Polymark preliminary results on novel identification technology open new frontiers for differentiating post-consumer PET streams
PRESS RELEASE FOR IMMEDIATE RELEASE
Brussels
The Polymark Consortium has published its preliminary technical results outlining the successful development of food-contact approved chemical markers, a marking technique of the targeted packaging and a detection technology suitable for high speed sorting.
The three-year research project funded by the European Commission brings together stakeholders from the whole PET value chain with the aim of developing a new technology that will enable the identification and sorting of polymers, including PET, in the high-value plastics waste stream. This will help the recycling industry to more effectively distinguish between food-contact and non-food contact PET while meeting EU regulation on the use of recycled PET for food-contact applications. The technology can also be used for other purposes.
“After 18 months of work and a good project review with the European Commission in June, we are now pleased to present the first technical results of the Polymark project,” explains Patrick Peuch from Petcore Europe. “Our research partners have successfully developed a complete technology package. By publically releasing these results, in agreement with our Polymark Consortium and the approval of the European Commission, we aim to raise early awareness and to give unconstrained access to the widest number of interested parties for their faster consideration and longer-term planning.”
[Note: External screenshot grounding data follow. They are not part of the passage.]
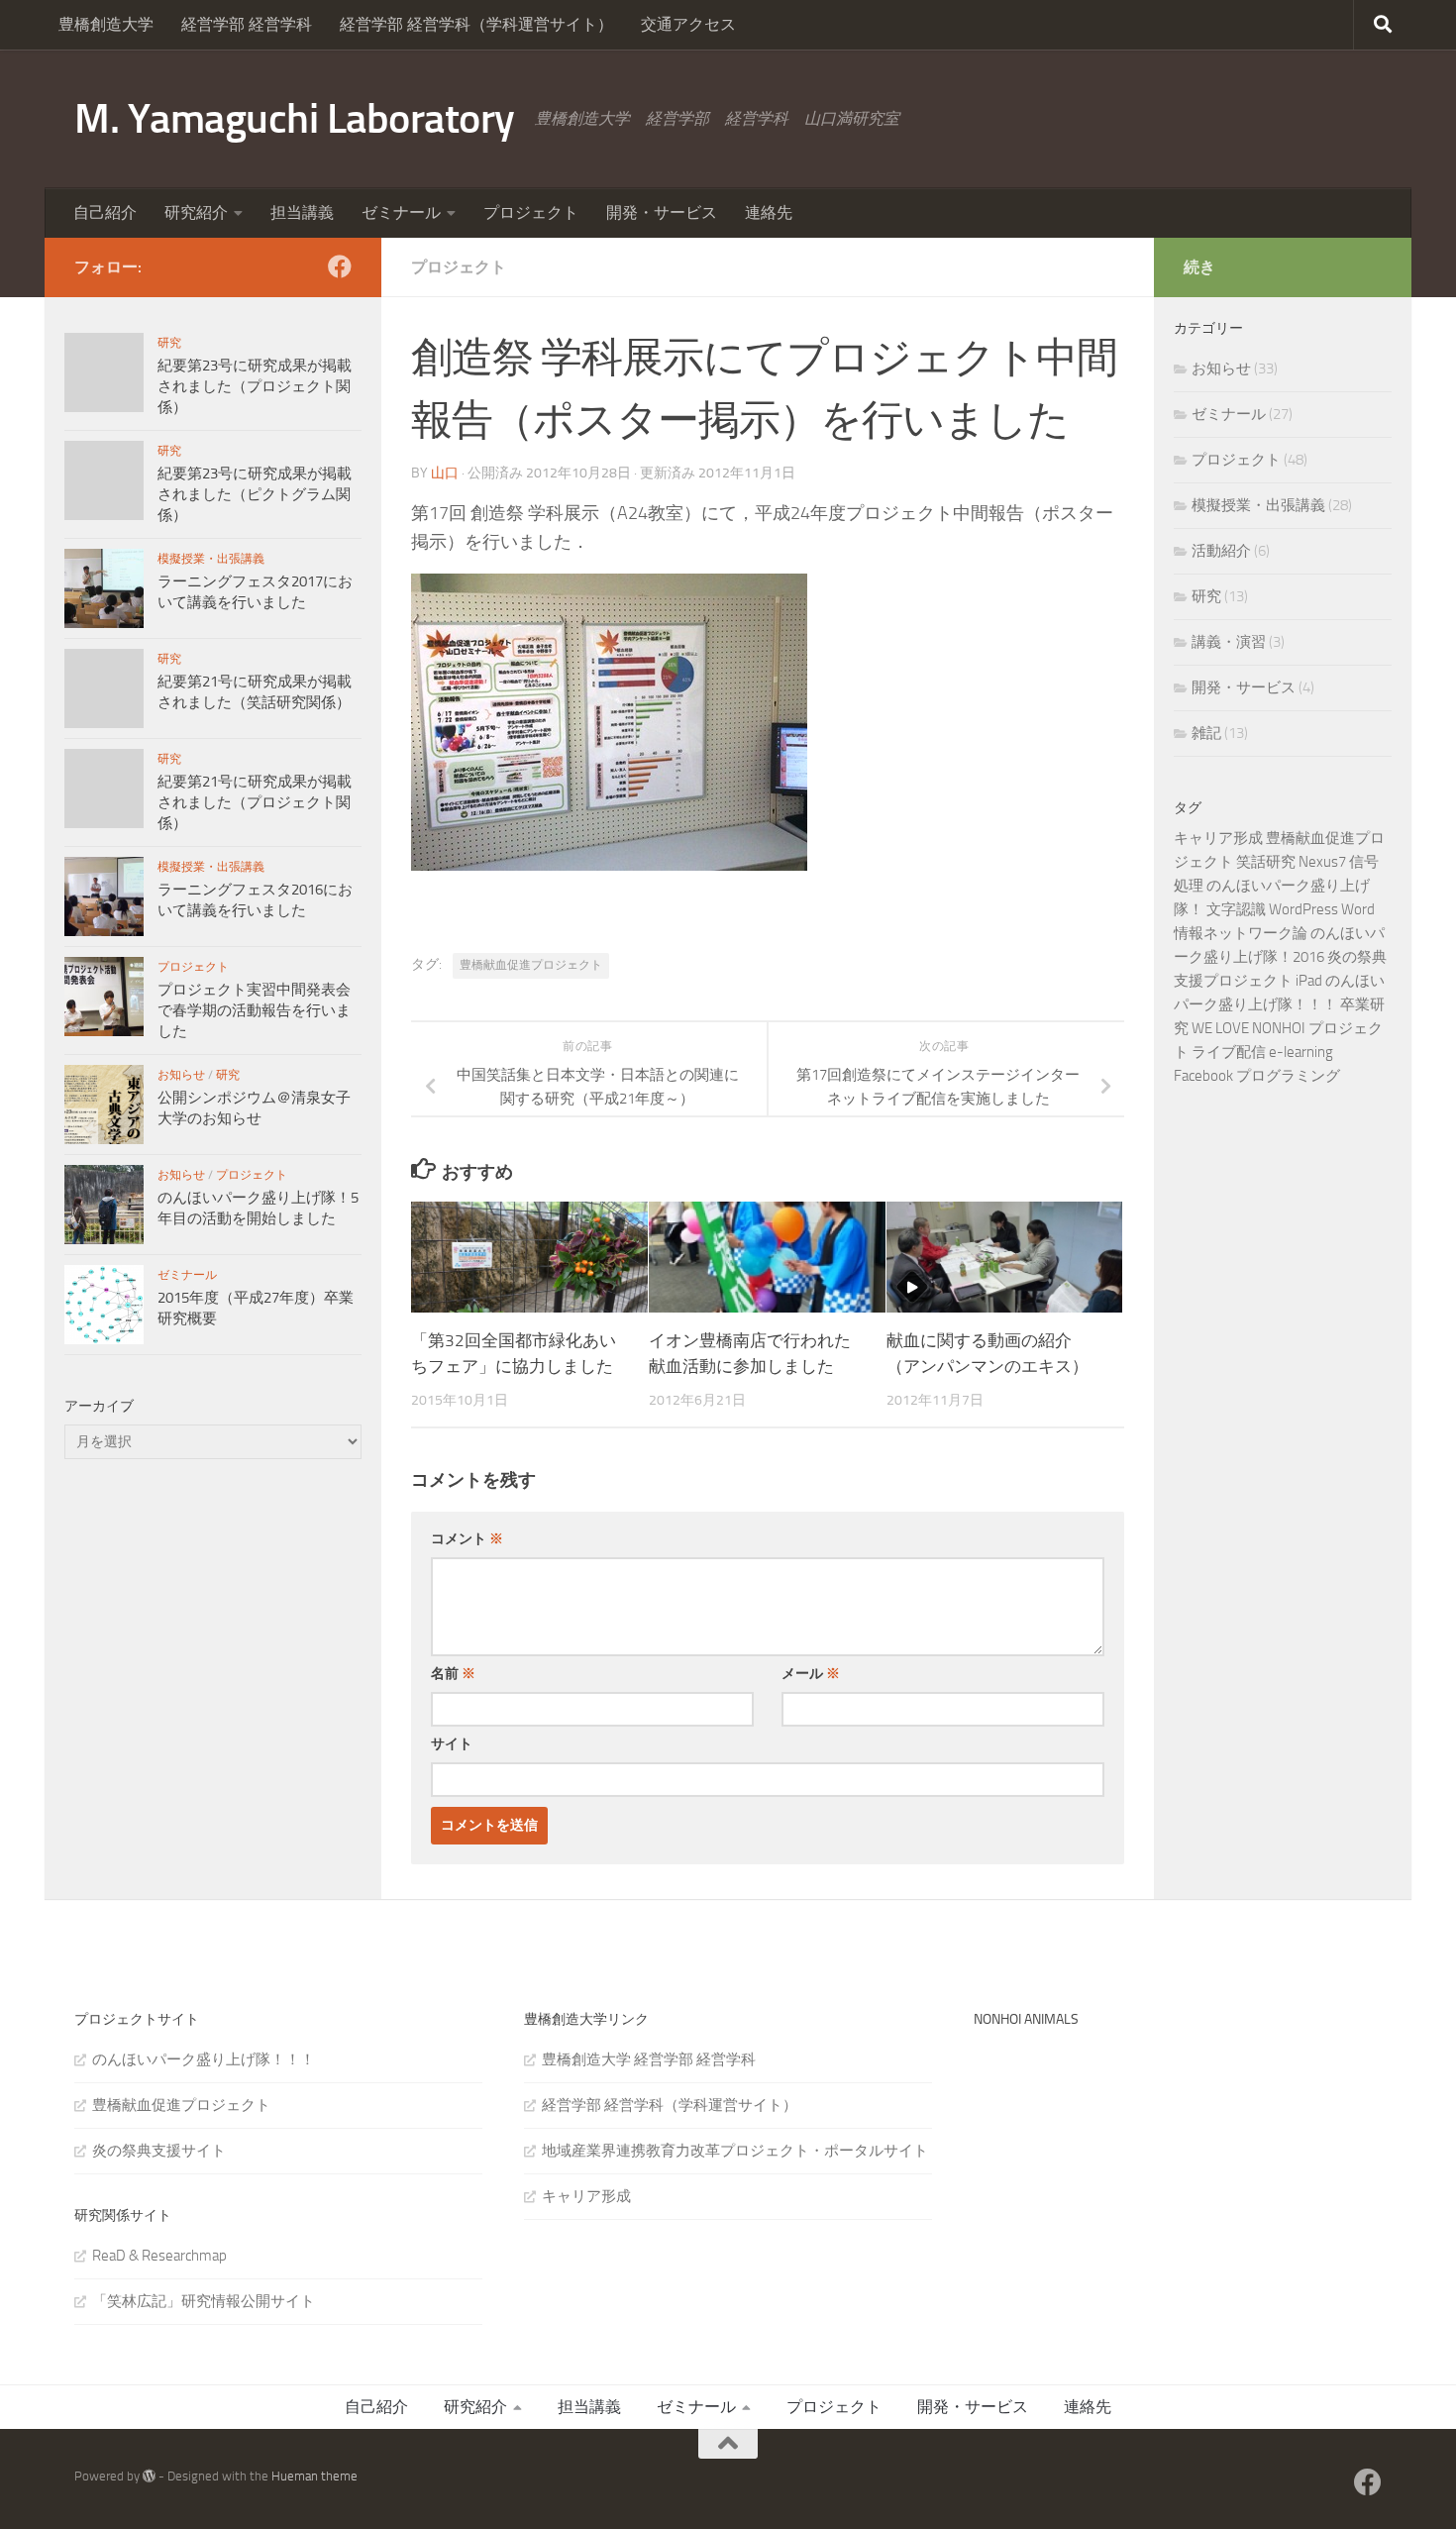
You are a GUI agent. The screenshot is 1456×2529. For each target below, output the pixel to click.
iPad (1309, 981)
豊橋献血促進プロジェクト (531, 965)
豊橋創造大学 (106, 24)
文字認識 (1236, 909)
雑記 (1206, 733)
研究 (169, 343)
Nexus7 (1322, 862)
During the next 18 months, Polymark will focus on scaling up the technology to industrial conditions as well as on communicating the results and benefits to all potential users by means of workshops and trainings.
The report containing the full preliminary technical results is publicly available on the Polymark website (www.polymark.org). In summary, it outlines the successful development of a prototype, flexible, coating-based approach for marking PET bottles, detailing the combination of suitable food-contact approved chemical markers and polymeric matrices used. Removal of the marker following sorting is demonstrated so that marker accumulation and associated potential for false positive detection in the long term is minimised. Detector technology suitable for high speed sorting was developed in parallel to the marking technology, and initial results in this area are also reported.